Every line of the data must appear again in the answer, exactly as written.

Dataset entries:
++++++++++

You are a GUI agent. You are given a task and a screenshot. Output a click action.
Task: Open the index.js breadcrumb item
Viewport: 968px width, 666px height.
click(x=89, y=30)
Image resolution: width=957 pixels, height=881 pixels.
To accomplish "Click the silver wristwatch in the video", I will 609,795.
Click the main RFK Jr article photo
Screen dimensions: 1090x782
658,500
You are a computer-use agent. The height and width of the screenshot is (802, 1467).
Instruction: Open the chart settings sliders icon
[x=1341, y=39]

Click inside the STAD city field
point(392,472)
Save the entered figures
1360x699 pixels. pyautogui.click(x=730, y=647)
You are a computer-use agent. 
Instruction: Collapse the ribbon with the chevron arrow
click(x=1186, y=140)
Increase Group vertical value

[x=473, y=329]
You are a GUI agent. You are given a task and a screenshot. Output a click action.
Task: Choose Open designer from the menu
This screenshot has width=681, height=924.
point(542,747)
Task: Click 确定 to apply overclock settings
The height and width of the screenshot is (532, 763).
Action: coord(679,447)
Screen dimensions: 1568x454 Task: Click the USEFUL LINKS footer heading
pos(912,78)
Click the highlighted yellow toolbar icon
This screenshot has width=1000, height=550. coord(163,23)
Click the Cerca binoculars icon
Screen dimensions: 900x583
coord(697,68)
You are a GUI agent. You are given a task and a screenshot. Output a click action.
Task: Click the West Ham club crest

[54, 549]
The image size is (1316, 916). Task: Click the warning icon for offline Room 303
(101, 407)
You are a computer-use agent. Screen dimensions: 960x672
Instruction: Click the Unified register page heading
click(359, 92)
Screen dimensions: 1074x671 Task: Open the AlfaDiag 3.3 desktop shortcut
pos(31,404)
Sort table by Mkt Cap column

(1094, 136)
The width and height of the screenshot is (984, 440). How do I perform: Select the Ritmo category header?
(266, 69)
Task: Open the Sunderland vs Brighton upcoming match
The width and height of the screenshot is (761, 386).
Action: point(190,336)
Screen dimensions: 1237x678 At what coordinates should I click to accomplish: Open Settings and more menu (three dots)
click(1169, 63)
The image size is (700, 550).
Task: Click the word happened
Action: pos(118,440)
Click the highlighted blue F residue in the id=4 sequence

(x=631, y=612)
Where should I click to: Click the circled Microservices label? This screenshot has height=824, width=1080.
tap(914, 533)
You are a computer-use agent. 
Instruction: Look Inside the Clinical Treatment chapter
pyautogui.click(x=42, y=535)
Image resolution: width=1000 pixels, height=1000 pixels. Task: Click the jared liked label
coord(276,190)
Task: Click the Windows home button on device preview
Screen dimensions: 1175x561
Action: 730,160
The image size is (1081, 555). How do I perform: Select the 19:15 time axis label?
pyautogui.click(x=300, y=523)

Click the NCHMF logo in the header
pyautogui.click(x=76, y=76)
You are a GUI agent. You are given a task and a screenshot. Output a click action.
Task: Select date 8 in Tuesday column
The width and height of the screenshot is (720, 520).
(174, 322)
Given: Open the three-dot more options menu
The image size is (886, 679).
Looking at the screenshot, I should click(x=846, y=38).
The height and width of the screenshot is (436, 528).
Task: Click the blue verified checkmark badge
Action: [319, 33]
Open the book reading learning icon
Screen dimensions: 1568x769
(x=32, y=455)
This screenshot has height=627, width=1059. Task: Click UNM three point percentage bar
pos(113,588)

++++++++++

Response:
You are a GUI agent. You are given a task and a screenshot. Output a click action.
Task: Open the index.js breadcrumb item
Viewport: 968px width, 666px height.
click(x=89, y=30)
Image resolution: width=957 pixels, height=881 pixels.
To accomplish "Click the silver wristwatch in the video", I will 609,795.
Click the main RFK Jr article photo
Screen dimensions: 1090x782
658,500
You are a computer-use agent. The height and width of the screenshot is (802, 1467).
Instruction: Open the chart settings sliders icon
[x=1341, y=39]

Click inside the STAD city field
point(392,472)
Save the entered figures
1360x699 pixels. pyautogui.click(x=730, y=647)
You are a computer-use agent. 
Instruction: Collapse the ribbon with the chevron arrow
click(x=1186, y=140)
Increase Group vertical value

[x=473, y=329]
You are a GUI agent. You are given a task and a screenshot. Output a click action.
Task: Choose Open designer from the menu
This screenshot has width=681, height=924.
point(542,747)
Task: Click 确定 to apply overclock settings
The height and width of the screenshot is (532, 763).
Action: coord(679,447)
Screen dimensions: 1568x454 Task: Click the USEFUL LINKS footer heading
pos(912,78)
Click the highlighted yellow toolbar icon
This screenshot has width=1000, height=550. coord(163,23)
Click the Cerca binoculars icon
Screen dimensions: 900x583
coord(697,68)
You are a GUI agent. You are given a task and a screenshot. Output a click action.
Task: Click the West Ham club crest

[54, 549]
The image size is (1316, 916). Task: Click the warning icon for offline Room 303
(101, 407)
You are a computer-use agent. Screen dimensions: 960x672
Instruction: Click the Unified register page heading
click(359, 92)
Screen dimensions: 1074x671 Task: Open the AlfaDiag 3.3 desktop shortcut
pos(31,404)
Sort table by Mkt Cap column

(1094, 136)
The width and height of the screenshot is (984, 440). How do I perform: Select the Ritmo category header?
(266, 69)
Task: Open the Sunderland vs Brighton upcoming match
The width and height of the screenshot is (761, 386).
Action: point(190,336)
Screen dimensions: 1237x678 At what coordinates should I click to accomplish: Open Settings and more menu (three dots)
click(1169, 63)
The image size is (700, 550).
Task: Click the word happened
Action: pos(118,440)
Click the highlighted blue F residue in the id=4 sequence

(x=631, y=612)
Where should I click to: Click the circled Microservices label? This screenshot has height=824, width=1080.
tap(914, 533)
You are a computer-use agent. 
Instruction: Look Inside the Clinical Treatment chapter
pyautogui.click(x=42, y=535)
Image resolution: width=1000 pixels, height=1000 pixels. Task: Click the jared liked label
coord(276,190)
Task: Click the Windows home button on device preview
Screen dimensions: 1175x561
Action: 730,160
The image size is (1081, 555). How do I perform: Select the 19:15 time axis label?
pyautogui.click(x=300, y=523)

Click the NCHMF logo in the header
pyautogui.click(x=76, y=76)
You are a GUI agent. You are given a task and a screenshot. Output a click action.
Task: Select date 8 in Tuesday column
The width and height of the screenshot is (720, 520).
(174, 322)
Given: Open the three-dot more options menu
The image size is (886, 679).
Looking at the screenshot, I should click(x=846, y=38).
The height and width of the screenshot is (436, 528).
Task: Click the blue verified checkmark badge
Action: [319, 33]
Open the book reading learning icon
Screen dimensions: 1568x769
(x=32, y=455)
This screenshot has height=627, width=1059. Task: Click UNM three point percentage bar
pos(113,588)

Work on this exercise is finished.